その声には好奇心のきらめきが込められていて、横顔にはわずかに期待と緊張が浮かんでいた。


(グレイスさんは『着いてからのお楽しみ』としか言ってなかったな……)

村田は苦笑しながら、あの優しい声を思い出す。


「まぁ……人がいっぱいいる、だろうな……」

言葉を探しつつ、肩を軽くすくめた。

思えば自分も、こうして誰かと旅をするのは初めてだった。


「へー!どんな人がいるんだろう、いっぱいお話したいなぁ……楽しみだねシュン!」


ライトは目を輝かせ、スキップするような足取りで前へ跳ねる。

まるで大地を踏むたびに、喜びをばらまいているようだった。


その無邪気さに、村田の口元も自然とほころぶ。

「あぁ、せっかくだし城下町でうまいもん食ったり、観光もしておきたいな」


軽口を叩いたその声はどこか柔らかく、ライトへの信頼と、旅の時間を楽しもうという思いが滲んでいた。


ライトは嬉しそうに「うんっ」と頷いた。

その笑顔は、未来のすべてを肯定するかのようにまっすぐで――村田の胸にじんわりとあたたかいものを灯した。

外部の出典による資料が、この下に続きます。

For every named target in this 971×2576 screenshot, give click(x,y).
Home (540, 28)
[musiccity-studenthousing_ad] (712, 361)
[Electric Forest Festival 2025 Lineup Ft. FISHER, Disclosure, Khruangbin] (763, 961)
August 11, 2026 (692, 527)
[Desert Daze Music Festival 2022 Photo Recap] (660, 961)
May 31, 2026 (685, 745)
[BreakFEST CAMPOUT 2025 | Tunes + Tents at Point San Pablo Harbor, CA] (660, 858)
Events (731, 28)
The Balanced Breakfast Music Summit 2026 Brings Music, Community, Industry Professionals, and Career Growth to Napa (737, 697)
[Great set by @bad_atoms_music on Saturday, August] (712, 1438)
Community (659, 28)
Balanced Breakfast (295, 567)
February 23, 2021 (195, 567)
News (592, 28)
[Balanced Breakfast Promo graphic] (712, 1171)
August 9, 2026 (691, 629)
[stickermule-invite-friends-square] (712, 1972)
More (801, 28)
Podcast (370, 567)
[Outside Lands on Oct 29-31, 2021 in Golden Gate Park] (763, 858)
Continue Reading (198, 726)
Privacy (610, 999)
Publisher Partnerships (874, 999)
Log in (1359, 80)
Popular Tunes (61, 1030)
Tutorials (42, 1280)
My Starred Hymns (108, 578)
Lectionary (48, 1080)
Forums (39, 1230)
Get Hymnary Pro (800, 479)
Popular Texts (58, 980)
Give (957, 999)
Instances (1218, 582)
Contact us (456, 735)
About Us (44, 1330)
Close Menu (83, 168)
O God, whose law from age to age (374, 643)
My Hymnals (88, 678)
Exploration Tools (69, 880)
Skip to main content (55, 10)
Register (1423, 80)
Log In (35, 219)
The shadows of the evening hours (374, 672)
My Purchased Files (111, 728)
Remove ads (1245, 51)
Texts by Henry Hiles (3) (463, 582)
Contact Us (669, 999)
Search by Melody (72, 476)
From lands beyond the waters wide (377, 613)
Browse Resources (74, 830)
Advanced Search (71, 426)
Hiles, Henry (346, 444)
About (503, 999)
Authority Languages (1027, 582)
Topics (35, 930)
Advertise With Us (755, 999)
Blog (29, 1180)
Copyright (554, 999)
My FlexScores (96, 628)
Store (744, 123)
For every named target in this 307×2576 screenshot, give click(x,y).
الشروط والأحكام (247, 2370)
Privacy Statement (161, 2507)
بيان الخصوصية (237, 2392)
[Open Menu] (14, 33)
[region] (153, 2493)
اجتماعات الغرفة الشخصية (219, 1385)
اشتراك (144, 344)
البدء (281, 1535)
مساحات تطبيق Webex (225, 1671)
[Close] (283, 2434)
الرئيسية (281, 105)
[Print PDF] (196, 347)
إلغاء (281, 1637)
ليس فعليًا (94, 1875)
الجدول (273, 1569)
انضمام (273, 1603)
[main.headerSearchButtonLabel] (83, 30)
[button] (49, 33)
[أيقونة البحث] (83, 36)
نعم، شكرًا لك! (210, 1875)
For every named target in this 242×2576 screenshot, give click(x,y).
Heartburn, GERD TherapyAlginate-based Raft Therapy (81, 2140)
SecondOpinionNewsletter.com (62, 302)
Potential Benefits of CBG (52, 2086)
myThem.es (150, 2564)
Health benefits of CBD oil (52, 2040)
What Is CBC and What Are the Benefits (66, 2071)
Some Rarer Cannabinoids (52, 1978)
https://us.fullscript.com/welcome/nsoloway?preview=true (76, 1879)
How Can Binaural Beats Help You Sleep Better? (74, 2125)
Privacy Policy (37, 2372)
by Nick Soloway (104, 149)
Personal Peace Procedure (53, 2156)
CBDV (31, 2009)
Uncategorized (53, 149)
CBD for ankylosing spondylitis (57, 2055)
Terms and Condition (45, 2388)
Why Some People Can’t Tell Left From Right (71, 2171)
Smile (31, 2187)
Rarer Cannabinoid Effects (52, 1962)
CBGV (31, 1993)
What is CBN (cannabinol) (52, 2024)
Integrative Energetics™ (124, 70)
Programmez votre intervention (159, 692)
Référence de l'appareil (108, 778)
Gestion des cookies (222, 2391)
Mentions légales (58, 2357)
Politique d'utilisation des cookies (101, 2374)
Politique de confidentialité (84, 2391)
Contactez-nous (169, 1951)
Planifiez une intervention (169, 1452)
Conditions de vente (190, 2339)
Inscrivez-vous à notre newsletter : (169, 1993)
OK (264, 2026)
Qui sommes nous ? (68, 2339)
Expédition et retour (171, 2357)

数日後、遠くの地平線にぼんやりと、石造りの城壁が浮かび上がった。

日差しを受けて光るその姿は、遠目にも堂々としていて、町の賑やかさを想像させるものだった。


「わぁ……すごい! あれが城下町?」

ライトはその場で立ち止まり、目を丸くしたかと思うと、次の瞬間にはピョンピョンと跳ねながら指を差した。


「あぁ……こりゃあえらく立派な城だな」

村田も感嘆の声を漏らし、しばし見惚れるようにその景色を眺めた。


「やったーー!! 早くいこーー!」

ライトはその興奮を抑えきれず、まるで風に乗るように草原を駆け出した。


「ちょっ!? だぁあああもう、早いってぇえ!!」

慌てて村田が叫ぶ。笑い混じりの声を上げながら、荷物の揺れる背中で草を踏みしめ、懸命に後を追うのだった。


二人の足音は、旅路のはじまりを祝福するかのように、草原に軽やかに響いていった――。